Photomicrographs of hematoxylin and eosin-stained aorta sections of experimental groups 40×. i Control, ii HFD + STZ-induced diabetic control, iii diabetic + MEPF100, iv diabetic + MEPF200, v diabetic + MEPF400 and vi GLB10. a The aorta of the normal control group showed a normal architecture with intact endothelial lining and compact vessel wall.

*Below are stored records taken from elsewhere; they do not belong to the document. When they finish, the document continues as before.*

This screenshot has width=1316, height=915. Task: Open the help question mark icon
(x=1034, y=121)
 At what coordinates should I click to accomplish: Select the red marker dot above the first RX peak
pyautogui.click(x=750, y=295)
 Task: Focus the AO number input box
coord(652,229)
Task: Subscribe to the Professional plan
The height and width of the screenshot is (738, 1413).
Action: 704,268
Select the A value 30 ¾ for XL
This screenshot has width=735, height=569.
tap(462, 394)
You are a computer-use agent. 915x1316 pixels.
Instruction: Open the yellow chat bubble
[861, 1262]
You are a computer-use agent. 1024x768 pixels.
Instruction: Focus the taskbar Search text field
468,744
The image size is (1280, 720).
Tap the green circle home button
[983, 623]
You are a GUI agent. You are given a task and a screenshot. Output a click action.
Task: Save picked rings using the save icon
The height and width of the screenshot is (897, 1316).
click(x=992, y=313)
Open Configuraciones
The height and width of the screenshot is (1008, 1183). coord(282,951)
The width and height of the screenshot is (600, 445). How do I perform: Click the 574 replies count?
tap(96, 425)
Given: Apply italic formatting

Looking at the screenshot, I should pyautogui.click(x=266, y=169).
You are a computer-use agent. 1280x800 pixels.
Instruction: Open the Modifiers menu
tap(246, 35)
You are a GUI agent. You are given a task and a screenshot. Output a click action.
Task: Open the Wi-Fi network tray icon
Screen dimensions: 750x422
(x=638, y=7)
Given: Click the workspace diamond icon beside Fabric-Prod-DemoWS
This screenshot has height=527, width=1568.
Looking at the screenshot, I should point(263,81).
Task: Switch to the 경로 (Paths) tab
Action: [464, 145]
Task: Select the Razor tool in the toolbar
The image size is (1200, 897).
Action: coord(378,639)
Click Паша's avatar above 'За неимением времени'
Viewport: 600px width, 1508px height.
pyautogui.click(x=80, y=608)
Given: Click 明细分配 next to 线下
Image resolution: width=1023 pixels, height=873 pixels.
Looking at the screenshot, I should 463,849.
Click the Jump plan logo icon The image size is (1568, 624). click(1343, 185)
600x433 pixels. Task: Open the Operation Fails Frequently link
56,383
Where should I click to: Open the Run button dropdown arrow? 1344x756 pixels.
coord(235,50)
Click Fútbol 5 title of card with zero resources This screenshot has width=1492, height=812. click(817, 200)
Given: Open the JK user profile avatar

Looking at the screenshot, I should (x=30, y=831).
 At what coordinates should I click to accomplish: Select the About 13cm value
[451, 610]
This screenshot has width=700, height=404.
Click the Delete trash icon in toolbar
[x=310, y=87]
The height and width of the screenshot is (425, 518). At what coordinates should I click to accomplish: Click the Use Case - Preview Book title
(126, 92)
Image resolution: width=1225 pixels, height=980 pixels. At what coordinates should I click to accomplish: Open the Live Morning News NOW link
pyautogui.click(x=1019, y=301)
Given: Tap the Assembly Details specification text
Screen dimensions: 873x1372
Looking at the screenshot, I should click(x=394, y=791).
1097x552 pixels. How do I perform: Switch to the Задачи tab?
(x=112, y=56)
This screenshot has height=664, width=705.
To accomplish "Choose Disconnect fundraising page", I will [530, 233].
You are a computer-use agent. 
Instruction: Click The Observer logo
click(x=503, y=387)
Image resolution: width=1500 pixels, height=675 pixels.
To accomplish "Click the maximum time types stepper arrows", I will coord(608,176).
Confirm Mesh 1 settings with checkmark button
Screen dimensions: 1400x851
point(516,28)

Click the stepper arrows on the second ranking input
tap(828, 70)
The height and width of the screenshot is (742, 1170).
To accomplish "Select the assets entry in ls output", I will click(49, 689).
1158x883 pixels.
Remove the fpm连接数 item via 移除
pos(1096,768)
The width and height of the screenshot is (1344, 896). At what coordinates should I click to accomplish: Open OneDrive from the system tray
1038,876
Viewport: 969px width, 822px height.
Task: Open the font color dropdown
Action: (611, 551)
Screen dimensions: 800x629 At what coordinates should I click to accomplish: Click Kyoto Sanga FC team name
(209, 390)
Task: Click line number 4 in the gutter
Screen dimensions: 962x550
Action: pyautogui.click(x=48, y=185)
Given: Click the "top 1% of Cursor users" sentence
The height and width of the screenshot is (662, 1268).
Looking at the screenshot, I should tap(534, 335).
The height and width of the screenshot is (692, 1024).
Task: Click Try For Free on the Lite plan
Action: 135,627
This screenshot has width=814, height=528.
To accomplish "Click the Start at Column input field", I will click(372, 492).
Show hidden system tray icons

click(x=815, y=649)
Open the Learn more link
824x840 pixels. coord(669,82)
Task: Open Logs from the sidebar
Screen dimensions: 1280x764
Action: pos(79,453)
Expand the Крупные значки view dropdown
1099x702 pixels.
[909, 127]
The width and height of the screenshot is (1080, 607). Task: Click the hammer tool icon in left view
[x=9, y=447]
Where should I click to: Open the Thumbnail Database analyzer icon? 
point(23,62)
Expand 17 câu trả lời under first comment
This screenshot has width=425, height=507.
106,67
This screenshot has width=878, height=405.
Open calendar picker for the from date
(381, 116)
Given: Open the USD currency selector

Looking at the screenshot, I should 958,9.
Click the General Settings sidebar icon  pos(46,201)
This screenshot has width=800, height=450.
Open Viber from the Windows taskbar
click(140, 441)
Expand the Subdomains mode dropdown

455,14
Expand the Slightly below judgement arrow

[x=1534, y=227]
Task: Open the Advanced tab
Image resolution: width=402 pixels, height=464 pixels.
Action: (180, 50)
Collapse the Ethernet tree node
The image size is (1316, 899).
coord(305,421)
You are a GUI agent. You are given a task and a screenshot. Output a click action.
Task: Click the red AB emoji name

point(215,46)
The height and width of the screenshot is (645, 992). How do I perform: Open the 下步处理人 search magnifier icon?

There was no deposition of fat cells or foam cells in this group. b Aorta of HFD + STZ-induced diabetic group showing (red arrow) deposition of abundant fat cells or foam cells and (black arrow) disruption of the endothelial lining. c Aorta treated with 100 mg of the extract with no improvement. d Aorta treated with 200 mg of the extract with a mild improvement. e Aorta of rat treated with 400 mg/kg of NAT showing much improvement of the endothelial lining and vessel wall

Conclusion

The present study was the first of its kind to provide a scientific basis of an ethnopharmacological claim of NAT leaf extract activity. Our results show that NAT has a dose-dependent hypoglycemic and hypolipidemic activity in halting the early stages of DN. The plausible mechanism for its protection may be due to suppression of hyperglycemia-mediated oxidative stress and embarrassment of inflammatory cascades associated with NF-κB activation. However, due to the numerous active molecules in NAT extract that exerts biological activities, further study is essential to clarify the other probable mechanism which elucidates its anti-diabetic and anti-hyperlipidemic activity.